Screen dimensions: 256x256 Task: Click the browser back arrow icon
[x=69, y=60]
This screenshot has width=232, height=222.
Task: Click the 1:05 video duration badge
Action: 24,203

» Activity
Would you set down all of the entries again, word for word?

» Task answer
Screen dimensions: 256x256 Task: Click the browser back arrow icon
[x=69, y=60]
This screenshot has width=232, height=222.
Task: Click the 1:05 video duration badge
Action: 24,203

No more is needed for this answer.